Macy Petty, a former high school volleyball player, told The Epoch Times, “We’ve come to this point that men have infiltrated women’s sports to the degree where women are walking up to the court wondering if they will actually have the privilege of only playing against women.”
Petty, who participated in countless matches across the country, graduated from Northwestern High School in South Carolina in 2020. She trained in volleyball for seven years and had competed in hundreds of matches across the country by 2018.
That year, she attended an event where college recruiters were in attendance to recruit gifted female athletes and reward them with scholarships. As she walked onto the volleyball court, she was shocked to see that she was matched with a male.

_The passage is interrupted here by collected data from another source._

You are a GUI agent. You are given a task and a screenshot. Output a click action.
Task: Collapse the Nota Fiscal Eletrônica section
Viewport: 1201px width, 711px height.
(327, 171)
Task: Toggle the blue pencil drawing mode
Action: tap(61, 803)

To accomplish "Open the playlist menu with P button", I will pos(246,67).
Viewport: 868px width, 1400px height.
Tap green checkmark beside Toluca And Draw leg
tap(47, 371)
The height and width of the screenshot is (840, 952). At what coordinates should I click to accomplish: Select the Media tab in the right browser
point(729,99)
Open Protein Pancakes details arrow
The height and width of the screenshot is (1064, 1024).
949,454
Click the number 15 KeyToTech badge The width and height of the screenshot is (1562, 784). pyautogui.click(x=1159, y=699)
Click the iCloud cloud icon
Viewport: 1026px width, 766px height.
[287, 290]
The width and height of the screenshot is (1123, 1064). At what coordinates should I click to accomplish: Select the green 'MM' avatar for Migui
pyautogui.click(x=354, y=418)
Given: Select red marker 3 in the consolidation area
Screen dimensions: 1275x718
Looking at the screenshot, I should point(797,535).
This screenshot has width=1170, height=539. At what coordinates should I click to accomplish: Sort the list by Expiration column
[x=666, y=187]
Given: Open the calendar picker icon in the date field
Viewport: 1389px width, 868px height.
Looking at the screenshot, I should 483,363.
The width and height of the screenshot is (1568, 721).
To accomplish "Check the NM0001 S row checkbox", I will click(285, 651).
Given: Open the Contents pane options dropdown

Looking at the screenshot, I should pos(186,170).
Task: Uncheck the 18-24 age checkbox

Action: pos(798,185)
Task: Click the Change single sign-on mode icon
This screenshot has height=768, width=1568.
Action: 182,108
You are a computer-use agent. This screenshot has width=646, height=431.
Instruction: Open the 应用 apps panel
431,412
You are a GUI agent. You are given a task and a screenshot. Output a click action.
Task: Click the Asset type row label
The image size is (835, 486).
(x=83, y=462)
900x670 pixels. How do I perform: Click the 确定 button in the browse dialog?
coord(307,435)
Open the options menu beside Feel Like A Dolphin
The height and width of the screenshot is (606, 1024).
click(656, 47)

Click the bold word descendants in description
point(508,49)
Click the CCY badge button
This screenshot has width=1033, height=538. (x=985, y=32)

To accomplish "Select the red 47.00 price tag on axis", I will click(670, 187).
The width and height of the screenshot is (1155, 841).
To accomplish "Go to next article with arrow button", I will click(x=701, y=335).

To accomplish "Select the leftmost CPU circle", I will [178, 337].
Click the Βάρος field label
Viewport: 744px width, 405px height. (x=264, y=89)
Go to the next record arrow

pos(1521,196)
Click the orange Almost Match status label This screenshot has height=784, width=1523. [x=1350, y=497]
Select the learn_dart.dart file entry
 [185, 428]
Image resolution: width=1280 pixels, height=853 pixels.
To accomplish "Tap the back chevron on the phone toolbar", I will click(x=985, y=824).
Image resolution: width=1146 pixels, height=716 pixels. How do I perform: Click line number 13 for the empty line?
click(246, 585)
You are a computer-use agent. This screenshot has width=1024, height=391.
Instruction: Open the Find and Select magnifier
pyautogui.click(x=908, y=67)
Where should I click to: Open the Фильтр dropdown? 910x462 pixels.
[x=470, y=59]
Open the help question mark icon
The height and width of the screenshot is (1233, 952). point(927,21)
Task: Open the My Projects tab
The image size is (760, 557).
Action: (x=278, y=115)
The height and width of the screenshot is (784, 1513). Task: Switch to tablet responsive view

“The only emotion that I knew was pure confusion,” Petty told The Epoch Times.
Countless others, including Alliance Defending Freedom President Kristen Waggoner, share Petty’s critical approach to male participation.
Although “compassion and respect needs to occur for all children,” Waggoner said during a Jan. 8 press briefing, the rights of young women must not be ignored in that process. The organization led by Waggoner, who played volleyball in high school, is helping Idaho and West Virginia defend their laws in court.
The justices are expected to focus on two legal provisions: the equal protection clause of the Constitution and Title IX of the Civil Rights Act. The first generally guarantees equal protection under the law, while the latter prohibits sex-based discrimination in educational institutions that receive federal funding.